## EXCERPT TO READ
QuadraFPGA is overall the fastest of the 68k here, but helped a lot by the "Défilement" (scrolling) result, along with two of the CopyBits (G/A and G/N); unfortunately I'm not sure what those means, but I guess that it means they are screen-to-screen somehow as that's why is currently accelerated (and they end up faster than the 6100/60 too!). I'm not sure why the others are slower than the internal video and the Q950 - if they do some readback, the higher read latency could be a factor. Or maybe the write latency is higher when the FIFOs are full and not using burst write. Maybe I should try larger FIFOs :)
 

Phipli

Well-known member
Ah, you got there first :)

Well, for future searches, here is Norton System Info for anyone looking for it.
 

Attachments

  • System Info ƒ.sit.hqx
    662.9 KB · Views: 3

Phipli

Well-known member
hopefully it was tested at 8 bits
It will have been, in the summary results window there is an info button that gives details of how the tested machine was set up, but they always default to 256 colours.
CopyBits (G/A and G/N); unfortunately I'm not sure what those means,
Blitting basically - aligned and not aligned.

I'm not sure why the others are slower than the internal video and the Q950 - if they do some readback, the higher read latency could be a factor. Or maybe the write latency is higher when the FIFOs are full and not using burst write. Maybe I should try larger FIFOs
It looks like the 950 drawing primitives is faster then, but you're winning on anything that is memory intensive - moving images, copying images and blitting various sized blocks of VRAM.
 

Melkhior

Well-known member
This is very funny.
View attachment 65011
I guess Defilement means something quite different in French!
Hehe, yes, in French it's just "scrolling" basically in that context. The "accent aigu" on that first "é" is quite important :)

It looks like the 950 drawing primitives is faster then, but you're winning on anything that is memory intensive - moving images, copying images and blitting various sized blocks of VRAM.

## TASK STATEMENT
Update the forum thread passage that opens with "View attachment 65011" and closes with "quite important :)", replacing "French" with "Italian". Rely only on the forum thread above.

## ROWS
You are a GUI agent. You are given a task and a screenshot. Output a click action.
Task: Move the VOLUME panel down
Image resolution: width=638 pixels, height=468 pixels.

---

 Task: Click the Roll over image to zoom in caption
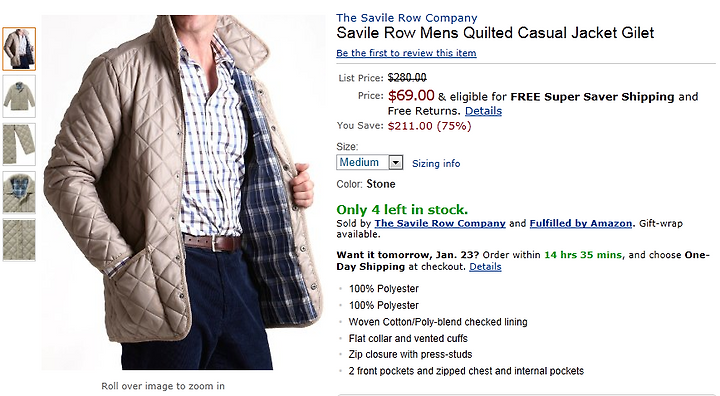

## CORRECT OUTPUT
View attachment 65011
I guess Defilement means something quite different in Italian!
Hehe, yes, in Italian it's just "scrolling" basically in that context. The "accent aigu" on that first "é" is quite important :)